* WHAT TO PRODUCE
Rewrite the stretch of the listing from the line containing "The width and height of the screenshot is (620, 1342)." through the line containing "click(919, 94)", replacing "leaderboard" with "scoreboard" and leaving everything else unchanged.
----- RECORDS FOR THE TASK -----
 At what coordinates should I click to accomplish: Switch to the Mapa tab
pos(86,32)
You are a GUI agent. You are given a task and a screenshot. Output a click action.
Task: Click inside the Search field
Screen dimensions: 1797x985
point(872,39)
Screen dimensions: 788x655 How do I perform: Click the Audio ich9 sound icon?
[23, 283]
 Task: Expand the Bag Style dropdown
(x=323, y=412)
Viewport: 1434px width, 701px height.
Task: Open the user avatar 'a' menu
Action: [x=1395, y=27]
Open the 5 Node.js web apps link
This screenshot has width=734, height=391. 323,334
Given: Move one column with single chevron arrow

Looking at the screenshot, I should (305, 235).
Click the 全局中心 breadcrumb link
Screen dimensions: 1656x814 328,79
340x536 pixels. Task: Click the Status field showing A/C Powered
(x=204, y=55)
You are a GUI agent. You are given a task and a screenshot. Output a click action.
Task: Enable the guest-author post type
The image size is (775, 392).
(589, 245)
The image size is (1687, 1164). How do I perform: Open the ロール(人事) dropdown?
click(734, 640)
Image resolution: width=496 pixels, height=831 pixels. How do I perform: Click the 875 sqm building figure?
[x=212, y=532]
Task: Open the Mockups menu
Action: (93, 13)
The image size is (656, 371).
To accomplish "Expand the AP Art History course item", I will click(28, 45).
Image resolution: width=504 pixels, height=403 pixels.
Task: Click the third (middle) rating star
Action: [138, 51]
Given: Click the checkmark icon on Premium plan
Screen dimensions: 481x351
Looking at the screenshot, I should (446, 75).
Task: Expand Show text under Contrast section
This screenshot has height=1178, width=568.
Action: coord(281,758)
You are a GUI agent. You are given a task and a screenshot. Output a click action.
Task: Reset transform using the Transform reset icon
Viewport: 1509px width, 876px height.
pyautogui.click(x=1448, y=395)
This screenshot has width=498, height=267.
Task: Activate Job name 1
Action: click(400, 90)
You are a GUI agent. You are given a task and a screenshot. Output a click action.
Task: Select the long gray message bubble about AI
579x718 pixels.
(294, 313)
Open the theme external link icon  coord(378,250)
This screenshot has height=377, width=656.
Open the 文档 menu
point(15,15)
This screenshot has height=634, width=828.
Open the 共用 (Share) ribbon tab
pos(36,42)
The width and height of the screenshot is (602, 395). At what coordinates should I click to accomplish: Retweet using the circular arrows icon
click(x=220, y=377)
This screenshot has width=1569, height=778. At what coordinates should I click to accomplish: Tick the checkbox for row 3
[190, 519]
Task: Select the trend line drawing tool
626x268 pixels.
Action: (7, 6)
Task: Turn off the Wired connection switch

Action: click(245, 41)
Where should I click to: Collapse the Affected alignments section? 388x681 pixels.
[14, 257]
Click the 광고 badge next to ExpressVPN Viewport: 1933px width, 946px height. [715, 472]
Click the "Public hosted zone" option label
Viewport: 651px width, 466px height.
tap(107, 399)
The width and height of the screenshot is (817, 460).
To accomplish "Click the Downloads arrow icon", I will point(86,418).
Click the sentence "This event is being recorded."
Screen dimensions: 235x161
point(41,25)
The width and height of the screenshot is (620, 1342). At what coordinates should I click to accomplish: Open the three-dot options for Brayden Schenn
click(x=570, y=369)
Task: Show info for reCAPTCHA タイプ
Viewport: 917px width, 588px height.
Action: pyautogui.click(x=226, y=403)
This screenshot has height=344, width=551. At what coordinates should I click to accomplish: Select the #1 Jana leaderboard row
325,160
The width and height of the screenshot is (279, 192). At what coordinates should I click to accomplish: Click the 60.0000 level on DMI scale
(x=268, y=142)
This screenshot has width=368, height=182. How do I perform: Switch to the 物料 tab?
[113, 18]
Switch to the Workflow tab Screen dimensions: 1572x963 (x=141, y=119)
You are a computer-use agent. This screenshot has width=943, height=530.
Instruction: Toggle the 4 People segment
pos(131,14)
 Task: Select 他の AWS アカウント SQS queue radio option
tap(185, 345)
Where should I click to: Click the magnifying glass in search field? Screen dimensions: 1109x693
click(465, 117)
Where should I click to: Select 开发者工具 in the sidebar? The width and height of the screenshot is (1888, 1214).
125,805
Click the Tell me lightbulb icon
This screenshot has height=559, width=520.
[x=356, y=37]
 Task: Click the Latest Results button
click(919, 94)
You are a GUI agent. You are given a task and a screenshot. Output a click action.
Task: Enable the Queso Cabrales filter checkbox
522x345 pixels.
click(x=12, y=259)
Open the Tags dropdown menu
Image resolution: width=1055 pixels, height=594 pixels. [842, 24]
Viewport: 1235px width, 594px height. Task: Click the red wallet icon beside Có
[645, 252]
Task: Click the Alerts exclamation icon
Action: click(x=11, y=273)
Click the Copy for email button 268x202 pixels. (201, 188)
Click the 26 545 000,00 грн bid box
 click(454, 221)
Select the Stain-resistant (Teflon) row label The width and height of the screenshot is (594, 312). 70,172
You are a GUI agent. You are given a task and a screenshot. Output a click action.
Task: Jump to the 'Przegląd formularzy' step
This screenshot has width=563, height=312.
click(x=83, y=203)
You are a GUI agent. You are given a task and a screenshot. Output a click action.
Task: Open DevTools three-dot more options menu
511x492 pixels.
-----
* RESULT BELOW
The width and height of the screenshot is (620, 1342). At what coordinates should I click to accomplish: Open the three-dot options for Brayden Schenn
click(x=570, y=369)
Task: Show info for reCAPTCHA タイプ
Viewport: 917px width, 588px height.
Action: pyautogui.click(x=226, y=403)
This screenshot has height=344, width=551. At what coordinates should I click to accomplish: Select the #1 Jana scoreboard row
325,160
The width and height of the screenshot is (279, 192). At what coordinates should I click to accomplish: Click the 60.0000 level on DMI scale
(x=268, y=142)
This screenshot has width=368, height=182. How do I perform: Switch to the 物料 tab?
[113, 18]
Switch to the Workflow tab Screen dimensions: 1572x963 (x=141, y=119)
You are a computer-use agent. This screenshot has width=943, height=530.
Instruction: Toggle the 4 People segment
pos(131,14)
 Task: Select 他の AWS アカウント SQS queue radio option
tap(185, 345)
Where should I click to: Click the magnifying glass in search field? Screen dimensions: 1109x693
click(465, 117)
Where should I click to: Select 开发者工具 in the sidebar? The width and height of the screenshot is (1888, 1214).
125,805
Click the Tell me lightbulb icon
This screenshot has height=559, width=520.
[x=356, y=37]
 Task: Click the Latest Results button
click(919, 94)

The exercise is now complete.